Just for kicks, let’s try this query out in real life:

[localhost:21000] > select count(*) from sample_data join stats_demo
                  > using (id) where substr(sample_data.name,1,1) = 'G';
+----------+
| count(*) |
+----------+
| 37763    |
+----------+
Returned 1 row(s) in 13.35s

By joining a table of a billion rows with a table of a million rows, we checked a million billion possible combinations. The results came back so fast, there was hardly enough time to play one move in Words with Friends™. (All timing numbers in this book are from a small cluster of modest capacity; I expect you to be able to beat them without much trouble.)

Remember that we demonstrated earlier that text tables are bulkier than they need to be, and we could trim things down and speed things up by converting to Parquet, doing some normalization, and introducing partitioning. Let’s try again with the more efficient tables we set up using that same data. (We don’t expect the count returned by the query to be exactly the same, because we’re taking a random sample of a million rows to copy into the new table.)

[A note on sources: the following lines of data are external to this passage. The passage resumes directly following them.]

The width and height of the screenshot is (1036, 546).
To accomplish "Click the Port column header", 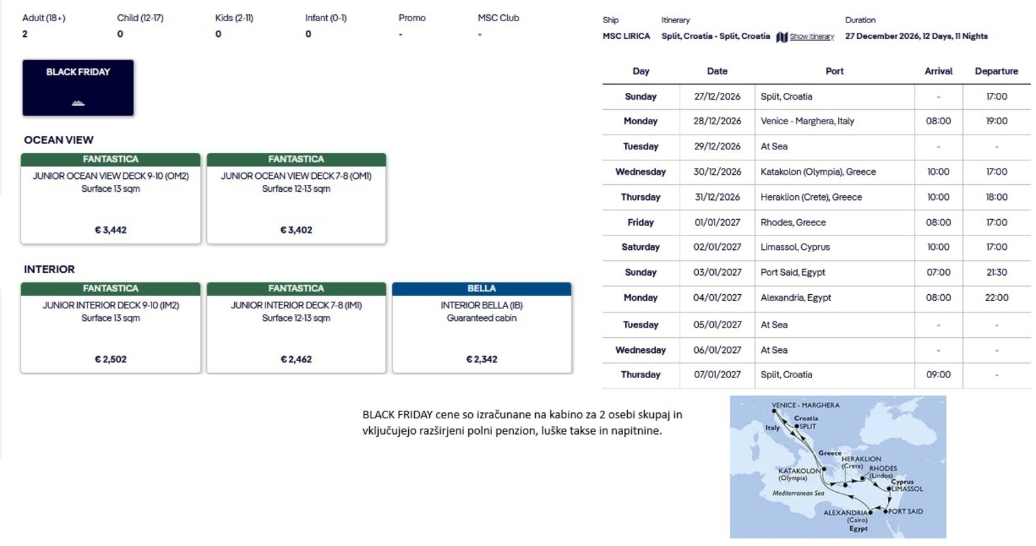I will 834,71.
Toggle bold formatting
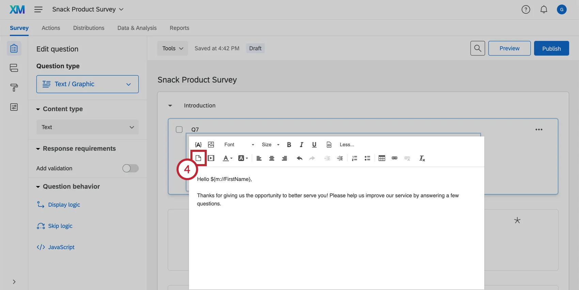579x290 pixels. coord(289,145)
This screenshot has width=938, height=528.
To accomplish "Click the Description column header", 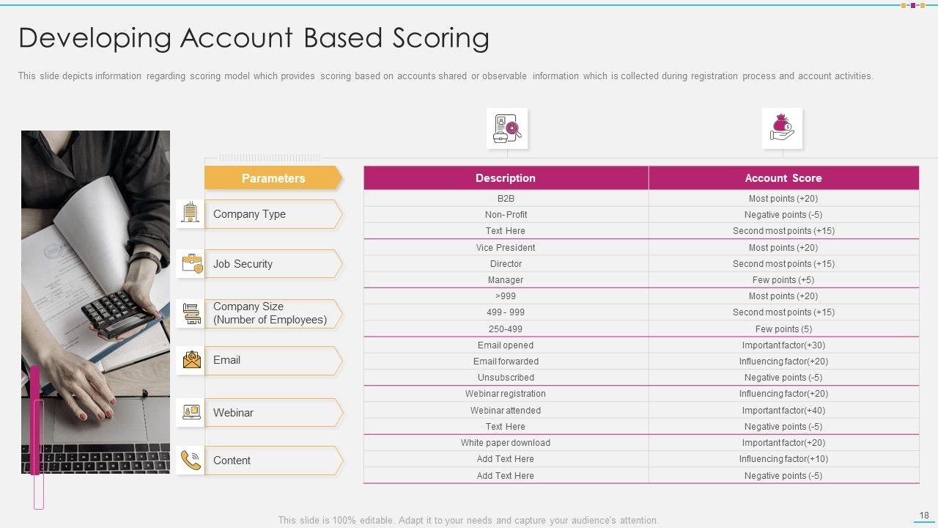I will (x=505, y=178).
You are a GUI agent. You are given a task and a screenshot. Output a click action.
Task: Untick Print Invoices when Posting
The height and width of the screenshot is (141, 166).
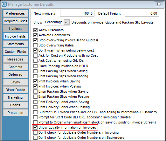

[localhost:21000] > create table stats_demo_parquet
                  >   like partitioned_normalized_parquet; 
Returned 0 row(s) in 1.14s

[localhost:21000] > insert into stats_demo_parquet partition (initial)
                  > [shuffle] select * from partitioned_normalized_parquet 
                  > limit 1000000;
Inserted 1000000 rows in 39.72s

: The CREATE TABLE LIKE statement preserves the file format of the original table, so we know the new one will use Parquet format also.
: We use the [SHUFFLE] hint technique to avoid having each of the four nodes try to allocate 27 GB-sized buffers to write separate data files for all the partition values. The “shuffle” operation takes a little longer, but avoids potential out-of-memory conditions. This is the default Impala uses when a table has no statistics, so strictly speaking, it is only necessary if Impala chooses the wrong execution plan for some reason, such as out-of-date statistics.

Again, we make sure to run the COMPUTE STATS statement for all the tables involved in the join query, after loading the data. In earlier examples with tables like PARTITIONED_NORMALIZED_PARQUET, we saw a little under 1 GB of data in each partition. In the smaller table containing a random sample of the data, each partition contains substantially less data.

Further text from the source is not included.